I do not desire to detain the House at any length on this Amendment, but I want to enter my protest as to the way the House is being treated in regard to the proceedings on this Bill. I think it shows a want of respect to the dignity and reputation of this House. I sat on the Committee upstairs which considered this Bill for some considerable time, and for some weeks we did not have the assistance of any of the Law Officers of the Crown; in fact, it was only at the very end of the Committee stage that we were able to get them to attend. All I want to do now is to say that this Bill left the House of Commons on the 4th July and it was in the House of Lords on the 6th 1608 July, but these Amendments were only available to Members of this House at 4 o'clock on Tuesday afternoon last, the 26th July. The House of Commons cannot allow its privileges to be shorn away in this way. I do not think the explanation given by the Lord Advocate in regard to this particular Amendment is sufficient. I do not think it is going to make the Bill any clearer than it was when it left the House of Commons. I do not know where the delay has been, but I do not think Noble Lords should try to ride roughshod over Members of the House of Commons in this way.
§ Mr. DENNISON
As a member of the Select Committee which was appointed by this House 2½ years ago to consider this question, I hope I may crave the indulgence of hon. Members while I put forward two or three considerations without keeping the House too long. It is extremely difficult to speak on a subject of this character, because obviously one may be very easily misunderstood—
§ Mr. SPEAKER
We can only discuss the exact Amendment which is now before the House. We cannot review the Bill as a whole, or the other proceedings on the Bill.
§ Mr. DENNISON
I am much obliged, Mr. Speaker, for your guidance. My lack of experience in this House led me astray.
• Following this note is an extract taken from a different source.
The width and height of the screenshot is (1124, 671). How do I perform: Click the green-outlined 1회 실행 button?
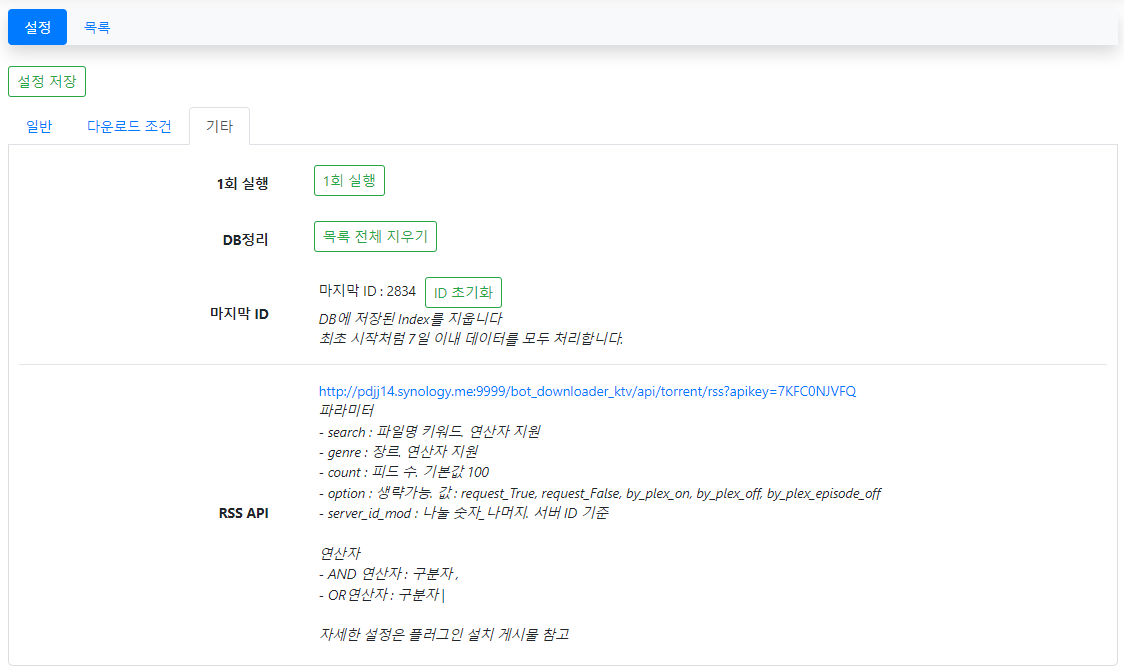pos(349,180)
With respect to the particular Amendment we are called upon to discuss at the moment, I want to point out that there are 19 or 20 Amendments and three new Clauses in the place of two Clauses which have been struck out. I submit that after we have given 10 days' consideration to this Bill in the Committee upstairs, with four hon. Members belonging to the Bar, as well as three solicitors, and two barristers on the Committee, we should riot be asked to accept the view of members of another place, who in the course of a short discussion of two hours consider that they can submit something which is better than we proposed upstairs. The Committee upstairs discussed this Bill line by line for 10 days. It was only discussed for two hours in the House of Lords, and I submit, quite seriously, that it is not a sound reflection on the good sense of this House that we should be asked to accept the view of a few people in another place without any consideration. I may be a humble Member of this House, but 1609 I desire to uphold the dignity and responsibility of this Chamber as against the decisions of another place.
§ Subsequent Lords Amendments to page 3, line 5, agreed to.